The map pocket is huge and useful. I think in more recent years I started using chest pouches because I didn’t have this pocket anymore. Kidding aside, it’s not a vital feature, but the pocket bag is a light fabric so it doesn’t affect breathability too much, so why not.
The chest pockets are excellent. Yes they’re double fabric, but I could and can live with that. The pockets have slick and fast to use regular zips, wide entries placed at 45 degrees and a big capacity. I’m pretty sure Rohan had a very similar pocket design back in the 70’s, innovative in a time when pockets were flapped rectangles.
The pockets are external and are gusseted/bellowed to make them 3D, that meas you can pack them and they don’t overly affect the way the jacket sits. Modern closer cut jackets have waterproof zips and internal pocket bags, packing the pockets affects the way the jacket sits, sometimes raising the hem up. I’ve been A/B-ing this to test the theory, I’m not making it up.

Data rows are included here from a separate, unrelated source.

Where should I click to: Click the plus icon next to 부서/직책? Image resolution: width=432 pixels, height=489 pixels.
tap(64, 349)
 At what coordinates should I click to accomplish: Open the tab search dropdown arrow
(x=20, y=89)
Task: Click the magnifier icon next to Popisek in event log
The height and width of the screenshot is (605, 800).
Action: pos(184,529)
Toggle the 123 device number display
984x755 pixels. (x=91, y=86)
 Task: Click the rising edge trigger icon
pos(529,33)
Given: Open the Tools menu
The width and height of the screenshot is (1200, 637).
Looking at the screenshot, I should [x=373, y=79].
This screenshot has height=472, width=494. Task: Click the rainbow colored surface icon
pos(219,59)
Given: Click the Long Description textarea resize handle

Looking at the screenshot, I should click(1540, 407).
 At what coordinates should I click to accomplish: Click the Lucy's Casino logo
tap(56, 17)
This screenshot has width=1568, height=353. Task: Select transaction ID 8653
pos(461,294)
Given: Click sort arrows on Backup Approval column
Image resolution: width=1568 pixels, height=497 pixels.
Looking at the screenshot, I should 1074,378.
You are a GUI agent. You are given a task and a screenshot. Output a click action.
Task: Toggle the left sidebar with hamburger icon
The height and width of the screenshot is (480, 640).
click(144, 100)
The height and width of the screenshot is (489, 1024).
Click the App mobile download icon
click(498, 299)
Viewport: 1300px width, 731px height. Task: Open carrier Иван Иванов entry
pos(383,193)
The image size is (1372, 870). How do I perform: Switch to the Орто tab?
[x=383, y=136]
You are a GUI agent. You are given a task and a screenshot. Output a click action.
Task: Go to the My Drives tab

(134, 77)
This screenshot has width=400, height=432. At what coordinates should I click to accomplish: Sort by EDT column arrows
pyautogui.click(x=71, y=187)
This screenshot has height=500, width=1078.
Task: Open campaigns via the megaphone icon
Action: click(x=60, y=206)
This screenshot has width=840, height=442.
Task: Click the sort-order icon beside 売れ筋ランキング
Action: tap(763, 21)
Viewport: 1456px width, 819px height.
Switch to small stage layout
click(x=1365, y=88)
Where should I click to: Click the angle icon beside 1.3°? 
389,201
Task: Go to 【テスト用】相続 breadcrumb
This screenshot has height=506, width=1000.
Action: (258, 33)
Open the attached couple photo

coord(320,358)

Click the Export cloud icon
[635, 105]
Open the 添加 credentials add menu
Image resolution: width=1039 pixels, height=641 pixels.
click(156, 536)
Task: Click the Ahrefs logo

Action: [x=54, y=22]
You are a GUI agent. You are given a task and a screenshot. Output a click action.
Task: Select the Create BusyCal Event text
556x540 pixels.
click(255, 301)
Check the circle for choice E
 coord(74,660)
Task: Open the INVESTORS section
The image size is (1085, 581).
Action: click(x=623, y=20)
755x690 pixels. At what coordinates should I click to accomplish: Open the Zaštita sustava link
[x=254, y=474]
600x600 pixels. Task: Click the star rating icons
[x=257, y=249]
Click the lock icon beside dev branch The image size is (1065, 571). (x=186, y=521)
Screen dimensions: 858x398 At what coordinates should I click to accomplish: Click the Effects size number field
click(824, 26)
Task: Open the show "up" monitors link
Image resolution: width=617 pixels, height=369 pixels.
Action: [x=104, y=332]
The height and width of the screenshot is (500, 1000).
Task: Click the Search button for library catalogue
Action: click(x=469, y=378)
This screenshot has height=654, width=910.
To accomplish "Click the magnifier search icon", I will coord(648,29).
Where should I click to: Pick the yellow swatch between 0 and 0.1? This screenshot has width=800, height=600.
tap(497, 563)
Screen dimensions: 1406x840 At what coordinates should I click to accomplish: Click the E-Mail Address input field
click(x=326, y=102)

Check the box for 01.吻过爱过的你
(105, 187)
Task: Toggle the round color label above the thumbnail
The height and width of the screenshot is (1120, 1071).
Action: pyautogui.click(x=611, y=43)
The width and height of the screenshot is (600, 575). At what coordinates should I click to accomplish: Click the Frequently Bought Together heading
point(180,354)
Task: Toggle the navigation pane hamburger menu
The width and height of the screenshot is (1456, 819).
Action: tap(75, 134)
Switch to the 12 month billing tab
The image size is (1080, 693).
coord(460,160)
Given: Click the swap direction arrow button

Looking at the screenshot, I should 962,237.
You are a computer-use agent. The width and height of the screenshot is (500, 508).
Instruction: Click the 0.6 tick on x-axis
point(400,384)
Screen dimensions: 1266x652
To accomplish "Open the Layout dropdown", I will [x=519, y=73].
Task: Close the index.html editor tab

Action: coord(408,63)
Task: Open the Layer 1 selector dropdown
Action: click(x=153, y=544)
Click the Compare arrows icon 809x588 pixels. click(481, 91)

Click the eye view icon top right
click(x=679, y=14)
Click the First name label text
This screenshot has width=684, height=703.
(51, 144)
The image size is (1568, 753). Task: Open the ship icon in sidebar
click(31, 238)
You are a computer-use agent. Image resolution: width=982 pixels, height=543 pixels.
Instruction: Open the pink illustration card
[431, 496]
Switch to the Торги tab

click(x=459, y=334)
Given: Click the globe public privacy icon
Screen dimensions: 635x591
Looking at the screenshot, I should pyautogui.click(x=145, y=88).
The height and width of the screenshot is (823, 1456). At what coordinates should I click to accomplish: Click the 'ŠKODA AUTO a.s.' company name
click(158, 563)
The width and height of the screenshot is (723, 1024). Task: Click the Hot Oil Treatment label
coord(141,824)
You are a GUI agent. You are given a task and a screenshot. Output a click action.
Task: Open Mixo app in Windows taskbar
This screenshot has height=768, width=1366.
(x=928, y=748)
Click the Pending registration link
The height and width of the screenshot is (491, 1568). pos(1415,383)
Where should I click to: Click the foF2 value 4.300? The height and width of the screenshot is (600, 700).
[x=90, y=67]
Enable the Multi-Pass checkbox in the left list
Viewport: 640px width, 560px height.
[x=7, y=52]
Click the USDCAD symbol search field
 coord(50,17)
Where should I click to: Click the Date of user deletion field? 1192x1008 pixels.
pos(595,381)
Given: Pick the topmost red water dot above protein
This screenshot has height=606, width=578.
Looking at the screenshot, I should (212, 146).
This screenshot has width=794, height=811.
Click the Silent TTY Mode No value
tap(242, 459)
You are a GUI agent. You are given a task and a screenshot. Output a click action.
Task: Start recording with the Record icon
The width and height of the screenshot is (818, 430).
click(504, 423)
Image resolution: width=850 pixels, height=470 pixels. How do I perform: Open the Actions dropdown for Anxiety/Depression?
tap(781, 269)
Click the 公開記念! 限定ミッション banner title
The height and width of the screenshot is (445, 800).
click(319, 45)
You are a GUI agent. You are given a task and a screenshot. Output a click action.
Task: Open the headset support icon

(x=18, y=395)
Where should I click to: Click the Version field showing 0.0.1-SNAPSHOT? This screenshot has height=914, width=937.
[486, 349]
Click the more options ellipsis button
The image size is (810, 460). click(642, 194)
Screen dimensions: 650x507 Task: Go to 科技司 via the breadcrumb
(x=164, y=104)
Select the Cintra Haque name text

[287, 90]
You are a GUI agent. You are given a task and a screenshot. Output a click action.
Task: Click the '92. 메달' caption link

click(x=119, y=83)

The untaped external seams let water bleed out too, you can stash wet gear in these pockets. Aye.
The fabric is great, the lightweight ripstop was way better than the Taslan I was so used to. Softer, more packable as I started to carry ever smaller rucksacks and I think it breathed better, but maybe not. I could just have been justifying my purchase to myself.
All in all: yes please.
The matching pants tell us that softshell legs were still in the future. These big fellas were to be worn over fleece or powerstretch and at that they excelled.
Braces for stability and being able to have a looser waist, full length zips for quick on/off and internal gaiters for fastening over the big boots that used to give me blisters every time I went out.
They’re nearly the same weight as the jacket and they only went out on days I knew I’d be wearing them, I used to carry cheapos from Millets otherwise until I got the phantoms.
I loved them though, the same tangible level of protection that I got from the jacket made these feel like a fortress. On the worst days, these did make a difference and if I was going back to powerstretch leggings, these would be getting packed in winter once again.
I know nothing is perfect, but I like more features on the Summit Jacket than I do on a current equivalent. It feels ergonomic despite its straight lines and boxiness, it feels utilitarian and accessible and it feels protective.
The only things that feel like they were put there to catch the eye of someone looking for a bit of style on their mountain are the strong colours and the branding.
Its definitely not a traditional Karrimor look, but I really like it and the performance of golden era Karrimor is in there.
Can it be that fabric performance has progressed and design is just going around in circles in a cul-de-sac? Did those two elements pass each other on the way to the present day and not stop to talk?
Well no, but still.
Dammit man, those old pockets.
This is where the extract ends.